Ormai interpreta se stesso anche Bernard Tomic. Il cachet di 50 mila sterline per 58 minuti di partita contro Jo-Wilfried Tsonga danno la misura di una farsa che ormai non diverte nemmeno più. L'australiano, multato due anni dopo aver ammesso di essersi “annoiato” durante il match di primo turno perso contro Mischa Zverev, si è limitato ad ammettere di aver giocato una partita “terribile”.

 

È torneo da creativi, sì, da ribelli con una causa. Non da disordinati tout-court però. Vedere per credere come Denis Shapovalov abbia perso e mai ritrovato il filo di una partita, e ormai di una buona parte di stagione, all'inseguimento di un desiderio di stupefacente perfezione che rischia di trasformarlo in lussuoso tennista da esibizione. Non al livello del “Raggio di luna” tenuto a palleggiare in giardino dal protagonista dell'omonima commedia di Garinei e Giovannini, non all'altezza dei sogni di gloria. Sospeso tra l'esigenza di ordine e la ricerca del limite come indicatore di bellezza.

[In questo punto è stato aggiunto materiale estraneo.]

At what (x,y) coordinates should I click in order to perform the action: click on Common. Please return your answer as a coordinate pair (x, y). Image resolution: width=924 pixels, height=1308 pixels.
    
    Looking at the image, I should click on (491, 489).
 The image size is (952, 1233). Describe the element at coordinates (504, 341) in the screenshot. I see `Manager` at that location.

Al primo turno sono già cadute sei teste di serie al maschile, compresi tre top 10. L'ultimo in ordine è Dominic Thiem che a maggio raccontava il suo programma per rendere meno prevedibile il suo gioco. Ma su un'erba dura, dai rimbalzi alti, alla distanza si è afflosciato contro Sam Querrey e per il secondo anno di fila esce al primo turno a Wimbledon.

 

Sette, invece, le teste di serie già eliminate nel singolare femminile. La lunga crisi di Garbine Muguruza si accompagna al desiderio insoddisfatto di passioni nostalgiche. Non c'era un posto libero per il debutto di Eugenie Bouchard, sconfitta 8-6 al terzo contro Tamara Zidansek. C'era la stessa attesa trasformata in un senso di delusione ineluttabile quando Maria Sharapova, per la prima volta non compresa tra le teste di serie a Wimbledon dal 2003, si è ritirata sotto 5-0 al terzo contro la francese Pauline Parmentier, battuta sei volte all'esordio a Wimbledon, su quello stesso campo dove aveva perso l'anno scorso contro Vitalia Diatchenko e nel 2013 contro l'urlatrice da record Michelle Larcher de Brito. “Il tendine del braccio sinistro si infiamma, nessuno mi ha spiegato bene perché” ha detto Sharapova. “Non mi piace abbandonare una partita prima della fine. Ma non ho mai preso la strada più facile, ho sempre lavorato duro e ho ancora grande passione per questo sport”.

 

Ma che significa avere passione? Lo spiega Vika Azarenka, come riporta il sito di Wimbledon. “Tutti dicono: goditi il viaggio, è l'unica cosa che conta – ha detto –. Io vorrei rispondere: ma che state dicendo? È un viaggio doloroso, faticoso, come fai a pensare di godertelo? Invece, a quanto pare puoi”.